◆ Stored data
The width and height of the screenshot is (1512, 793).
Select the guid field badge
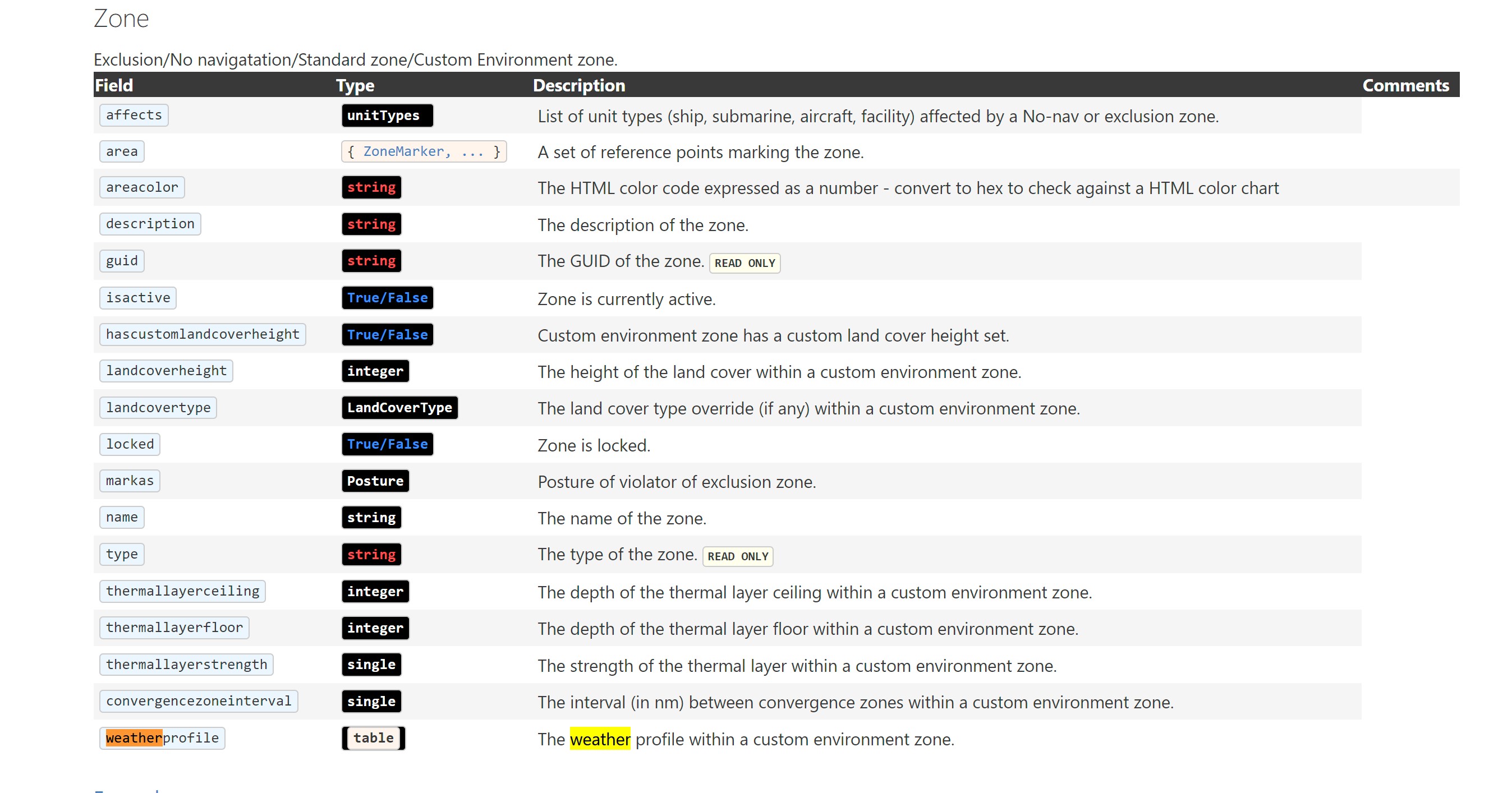[122, 260]
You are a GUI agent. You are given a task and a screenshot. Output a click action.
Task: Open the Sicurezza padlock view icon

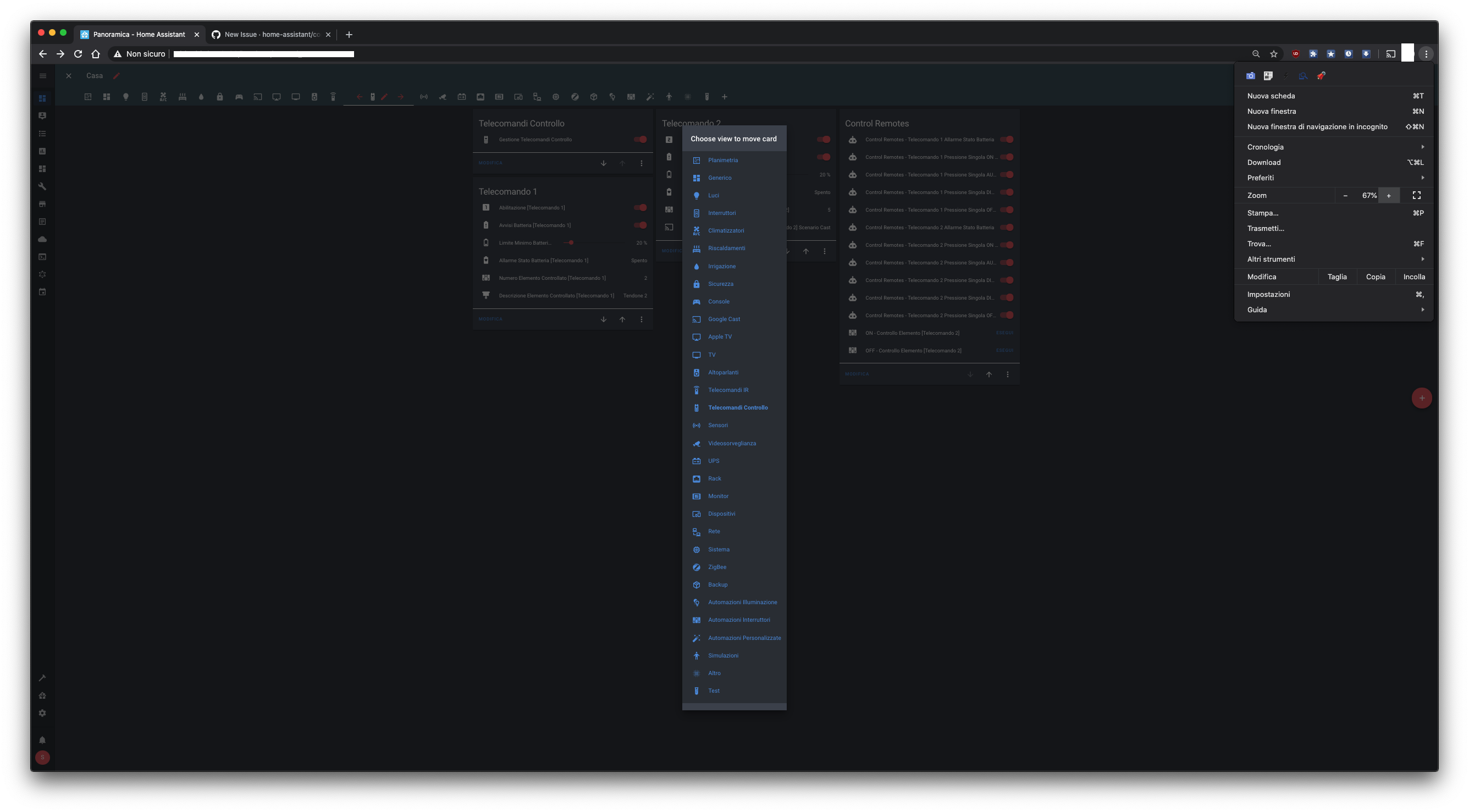[219, 96]
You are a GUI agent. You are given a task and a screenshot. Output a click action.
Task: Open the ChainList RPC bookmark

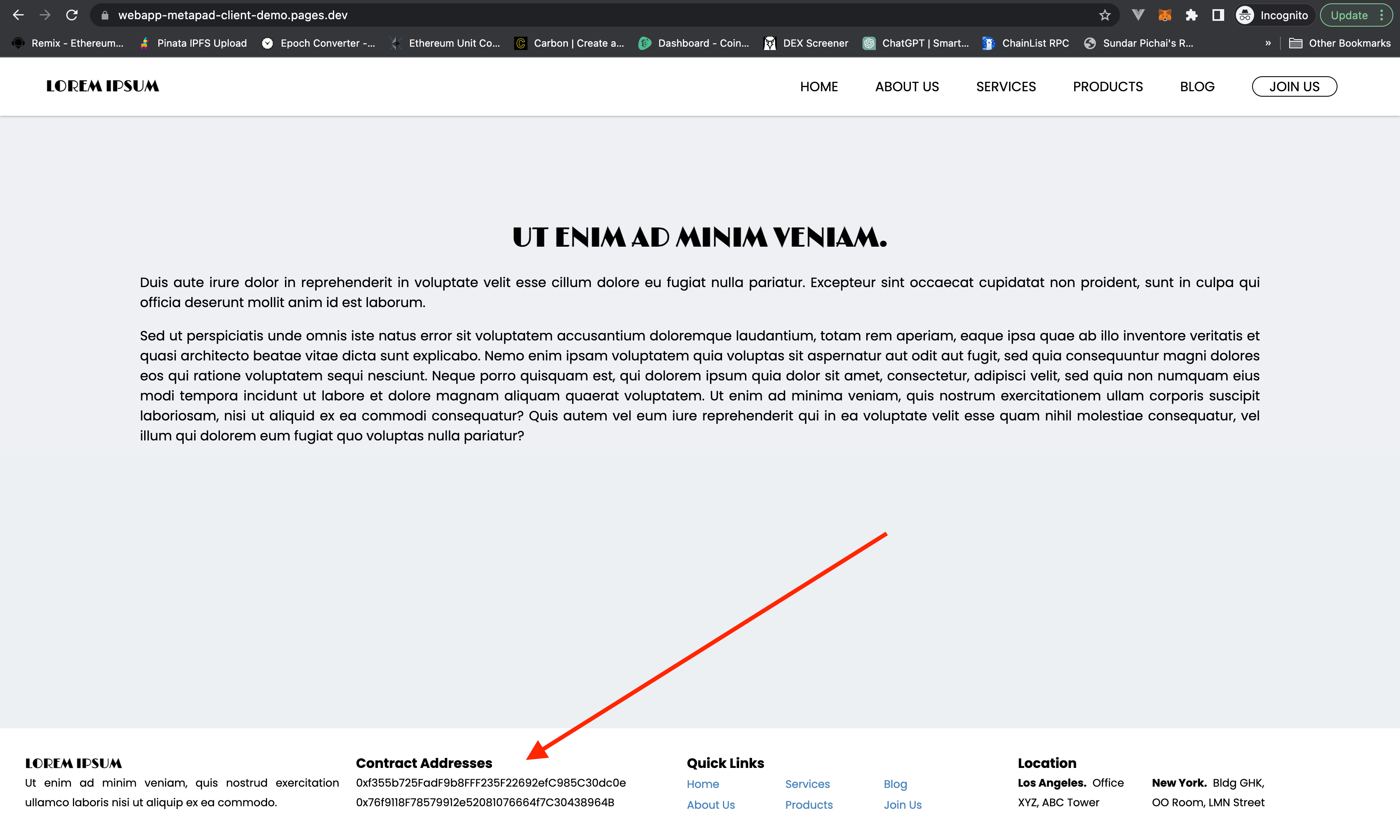1025,43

◆ How to complete this task
All of the data above is to be repeated exactly, with the pictures left out.

◆ Answer space
The width and height of the screenshot is (1512, 793).
Select the guid field badge
[122, 260]
You are a GUI agent. You are given a task and a screenshot. Output a click action.
Task: Open the Sicurezza padlock view icon

[219, 96]
You are a GUI agent. You are given a task and a screenshot. Output a click action.
Task: Open the ChainList RPC bookmark

1025,43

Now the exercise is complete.